Collected data entries:
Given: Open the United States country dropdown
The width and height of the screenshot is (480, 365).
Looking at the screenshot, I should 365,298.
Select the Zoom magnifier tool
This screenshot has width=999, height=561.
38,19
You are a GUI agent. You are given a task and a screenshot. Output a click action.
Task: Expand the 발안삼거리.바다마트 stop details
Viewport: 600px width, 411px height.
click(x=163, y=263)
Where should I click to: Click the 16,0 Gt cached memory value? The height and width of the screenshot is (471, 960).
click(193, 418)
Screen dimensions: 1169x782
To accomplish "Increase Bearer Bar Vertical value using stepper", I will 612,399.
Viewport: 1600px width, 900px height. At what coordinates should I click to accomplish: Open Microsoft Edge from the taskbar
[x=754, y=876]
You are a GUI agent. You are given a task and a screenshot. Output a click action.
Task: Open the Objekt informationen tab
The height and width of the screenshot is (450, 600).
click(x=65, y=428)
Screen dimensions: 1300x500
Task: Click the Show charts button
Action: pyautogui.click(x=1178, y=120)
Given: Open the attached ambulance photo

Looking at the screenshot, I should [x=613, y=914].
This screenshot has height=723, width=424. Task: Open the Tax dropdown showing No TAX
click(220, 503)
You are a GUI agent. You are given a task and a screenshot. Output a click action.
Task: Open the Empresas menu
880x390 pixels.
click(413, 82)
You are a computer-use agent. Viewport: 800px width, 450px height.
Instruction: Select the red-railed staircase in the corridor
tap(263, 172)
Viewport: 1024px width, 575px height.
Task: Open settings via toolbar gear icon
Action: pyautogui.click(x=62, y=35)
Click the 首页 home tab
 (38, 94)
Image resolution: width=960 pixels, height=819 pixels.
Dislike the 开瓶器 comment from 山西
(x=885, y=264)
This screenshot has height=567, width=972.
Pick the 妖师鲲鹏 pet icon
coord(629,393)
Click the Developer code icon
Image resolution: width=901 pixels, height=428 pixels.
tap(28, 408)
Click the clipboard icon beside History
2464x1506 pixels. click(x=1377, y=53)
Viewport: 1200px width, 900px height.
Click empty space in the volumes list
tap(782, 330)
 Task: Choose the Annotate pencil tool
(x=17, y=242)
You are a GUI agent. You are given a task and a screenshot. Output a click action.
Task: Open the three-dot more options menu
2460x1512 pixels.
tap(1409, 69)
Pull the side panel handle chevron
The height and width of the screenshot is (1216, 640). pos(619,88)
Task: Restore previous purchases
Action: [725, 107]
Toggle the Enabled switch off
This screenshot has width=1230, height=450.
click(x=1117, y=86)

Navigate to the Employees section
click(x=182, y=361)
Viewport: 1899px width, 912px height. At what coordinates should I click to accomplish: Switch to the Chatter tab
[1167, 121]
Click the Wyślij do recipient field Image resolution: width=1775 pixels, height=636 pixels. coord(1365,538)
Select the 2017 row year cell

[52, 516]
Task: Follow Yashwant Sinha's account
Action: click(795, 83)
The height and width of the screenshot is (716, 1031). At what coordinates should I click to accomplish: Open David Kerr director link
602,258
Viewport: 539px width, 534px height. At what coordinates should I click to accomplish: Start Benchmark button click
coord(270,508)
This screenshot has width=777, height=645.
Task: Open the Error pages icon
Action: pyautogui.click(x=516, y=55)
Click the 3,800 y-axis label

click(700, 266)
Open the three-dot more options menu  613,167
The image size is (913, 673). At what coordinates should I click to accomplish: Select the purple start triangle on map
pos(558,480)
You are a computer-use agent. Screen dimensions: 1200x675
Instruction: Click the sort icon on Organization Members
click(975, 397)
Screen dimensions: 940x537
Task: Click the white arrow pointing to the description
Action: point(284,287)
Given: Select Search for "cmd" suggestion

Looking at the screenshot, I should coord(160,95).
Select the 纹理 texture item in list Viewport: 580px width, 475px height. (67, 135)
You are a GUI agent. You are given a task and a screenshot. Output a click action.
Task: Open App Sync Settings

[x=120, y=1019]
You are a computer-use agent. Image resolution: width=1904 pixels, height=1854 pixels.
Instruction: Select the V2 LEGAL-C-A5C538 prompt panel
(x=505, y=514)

* [Work required]: The data above must be returned in full, exactly as written.

* [Written response]:
Given: Open the United States country dropdown
The width and height of the screenshot is (480, 365).
Looking at the screenshot, I should 365,298.
Select the Zoom magnifier tool
This screenshot has width=999, height=561.
38,19
You are a GUI agent. You are given a task and a screenshot. Output a click action.
Task: Expand the 발안삼거리.바다마트 stop details
Viewport: 600px width, 411px height.
click(x=163, y=263)
Where should I click to: Click the 16,0 Gt cached memory value? The height and width of the screenshot is (471, 960).
click(193, 418)
Screen dimensions: 1169x782
To accomplish "Increase Bearer Bar Vertical value using stepper", I will 612,399.
Viewport: 1600px width, 900px height. At what coordinates should I click to accomplish: Open Microsoft Edge from the taskbar
[x=754, y=876]
You are a GUI agent. You are given a task and a screenshot. Output a click action.
Task: Open the Objekt informationen tab
The height and width of the screenshot is (450, 600).
click(x=65, y=428)
Screen dimensions: 1300x500
Task: Click the Show charts button
Action: pyautogui.click(x=1178, y=120)
Given: Open the attached ambulance photo

Looking at the screenshot, I should [x=613, y=914].
This screenshot has height=723, width=424. Task: Open the Tax dropdown showing No TAX
click(220, 503)
You are a GUI agent. You are given a task and a screenshot. Output a click action.
Task: Open the Empresas menu
880x390 pixels.
click(413, 82)
You are a computer-use agent. Viewport: 800px width, 450px height.
Instruction: Select the red-railed staircase in the corridor
tap(263, 172)
Viewport: 1024px width, 575px height.
Task: Open settings via toolbar gear icon
Action: pyautogui.click(x=62, y=35)
Click the 首页 home tab
 (38, 94)
Image resolution: width=960 pixels, height=819 pixels.
Dislike the 开瓶器 comment from 山西
(x=885, y=264)
This screenshot has height=567, width=972.
Pick the 妖师鲲鹏 pet icon
coord(629,393)
Click the Developer code icon
Image resolution: width=901 pixels, height=428 pixels.
tap(28, 408)
Click the clipboard icon beside History
2464x1506 pixels. click(x=1377, y=53)
Viewport: 1200px width, 900px height.
Click empty space in the volumes list
tap(782, 330)
 Task: Choose the Annotate pencil tool
(x=17, y=242)
You are a GUI agent. You are given a task and a screenshot. Output a click action.
Task: Open the three-dot more options menu
2460x1512 pixels.
tap(1409, 69)
Pull the side panel handle chevron
The height and width of the screenshot is (1216, 640). pos(619,88)
Task: Restore previous purchases
Action: [725, 107]
Toggle the Enabled switch off
This screenshot has width=1230, height=450.
click(x=1117, y=86)

Navigate to the Employees section
click(x=182, y=361)
Viewport: 1899px width, 912px height. At what coordinates should I click to accomplish: Switch to the Chatter tab
[1167, 121]
Click the Wyślij do recipient field Image resolution: width=1775 pixels, height=636 pixels. coord(1365,538)
Select the 2017 row year cell

[52, 516]
Task: Follow Yashwant Sinha's account
Action: click(795, 83)
The height and width of the screenshot is (716, 1031). At what coordinates should I click to accomplish: Open David Kerr director link
602,258
Viewport: 539px width, 534px height. At what coordinates should I click to accomplish: Start Benchmark button click
coord(270,508)
This screenshot has width=777, height=645.
Task: Open the Error pages icon
Action: pyautogui.click(x=516, y=55)
Click the 3,800 y-axis label

click(700, 266)
Open the three-dot more options menu  613,167
The image size is (913, 673). At what coordinates should I click to accomplish: Select the purple start triangle on map
pos(558,480)
You are a computer-use agent. Screen dimensions: 1200x675
Instruction: Click the sort icon on Organization Members
click(975, 397)
Screen dimensions: 940x537
Task: Click the white arrow pointing to the description
Action: point(284,287)
Given: Select Search for "cmd" suggestion

Looking at the screenshot, I should coord(160,95).
Select the 纹理 texture item in list Viewport: 580px width, 475px height. (67, 135)
You are a GUI agent. You are given a task and a screenshot. Output a click action.
Task: Open App Sync Settings

[x=120, y=1019]
You are a computer-use agent. Image resolution: width=1904 pixels, height=1854 pixels.
Instruction: Select the V2 LEGAL-C-A5C538 prompt panel
(x=505, y=514)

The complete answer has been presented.